Output the line containing "Click the large 2:00 consumption bar" exactly. Do the same for every line after it through the end of the material, and output nothing else.

____

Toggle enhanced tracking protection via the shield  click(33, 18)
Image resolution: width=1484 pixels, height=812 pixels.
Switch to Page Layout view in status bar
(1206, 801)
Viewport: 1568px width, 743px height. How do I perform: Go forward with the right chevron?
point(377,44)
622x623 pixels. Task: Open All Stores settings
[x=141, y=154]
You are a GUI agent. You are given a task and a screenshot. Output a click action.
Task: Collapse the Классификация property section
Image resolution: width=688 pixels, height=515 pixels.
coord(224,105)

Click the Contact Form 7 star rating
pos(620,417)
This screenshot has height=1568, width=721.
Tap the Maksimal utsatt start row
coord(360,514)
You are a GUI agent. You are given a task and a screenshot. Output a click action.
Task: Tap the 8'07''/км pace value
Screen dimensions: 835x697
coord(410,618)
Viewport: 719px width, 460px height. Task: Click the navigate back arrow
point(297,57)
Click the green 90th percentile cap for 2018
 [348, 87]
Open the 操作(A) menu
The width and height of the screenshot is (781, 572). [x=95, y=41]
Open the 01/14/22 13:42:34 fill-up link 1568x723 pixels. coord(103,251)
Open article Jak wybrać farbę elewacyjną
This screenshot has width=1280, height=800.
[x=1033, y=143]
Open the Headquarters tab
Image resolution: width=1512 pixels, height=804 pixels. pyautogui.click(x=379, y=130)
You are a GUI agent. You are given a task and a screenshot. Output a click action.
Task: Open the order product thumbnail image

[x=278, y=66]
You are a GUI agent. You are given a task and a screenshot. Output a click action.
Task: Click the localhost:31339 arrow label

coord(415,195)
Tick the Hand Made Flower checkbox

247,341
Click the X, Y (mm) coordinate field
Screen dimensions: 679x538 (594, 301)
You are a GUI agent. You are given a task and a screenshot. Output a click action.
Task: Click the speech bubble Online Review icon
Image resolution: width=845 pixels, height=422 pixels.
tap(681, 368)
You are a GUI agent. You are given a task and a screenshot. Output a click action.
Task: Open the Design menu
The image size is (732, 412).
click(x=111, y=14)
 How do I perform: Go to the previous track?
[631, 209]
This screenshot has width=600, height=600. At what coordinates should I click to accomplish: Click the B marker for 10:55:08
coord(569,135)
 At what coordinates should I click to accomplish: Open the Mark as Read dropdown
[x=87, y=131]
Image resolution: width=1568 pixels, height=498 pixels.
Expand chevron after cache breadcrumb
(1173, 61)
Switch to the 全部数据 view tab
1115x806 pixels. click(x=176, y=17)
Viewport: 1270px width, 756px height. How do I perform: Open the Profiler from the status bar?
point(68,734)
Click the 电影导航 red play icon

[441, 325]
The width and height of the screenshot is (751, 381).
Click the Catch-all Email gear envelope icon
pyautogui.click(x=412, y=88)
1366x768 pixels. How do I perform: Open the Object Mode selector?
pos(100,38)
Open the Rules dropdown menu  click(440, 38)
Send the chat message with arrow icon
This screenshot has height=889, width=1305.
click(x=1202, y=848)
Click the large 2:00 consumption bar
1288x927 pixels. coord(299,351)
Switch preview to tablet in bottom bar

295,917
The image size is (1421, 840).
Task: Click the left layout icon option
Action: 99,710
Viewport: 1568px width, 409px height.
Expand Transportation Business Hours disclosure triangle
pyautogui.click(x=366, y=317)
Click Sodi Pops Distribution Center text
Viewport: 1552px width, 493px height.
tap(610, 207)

____

#### Written response
Click the large 2:00 consumption bar
1288x927 pixels. coord(299,351)
Switch preview to tablet in bottom bar

295,917
The image size is (1421, 840).
Task: Click the left layout icon option
Action: 99,710
Viewport: 1568px width, 409px height.
Expand Transportation Business Hours disclosure triangle
pyautogui.click(x=366, y=317)
Click Sodi Pops Distribution Center text
Viewport: 1552px width, 493px height.
tap(610, 207)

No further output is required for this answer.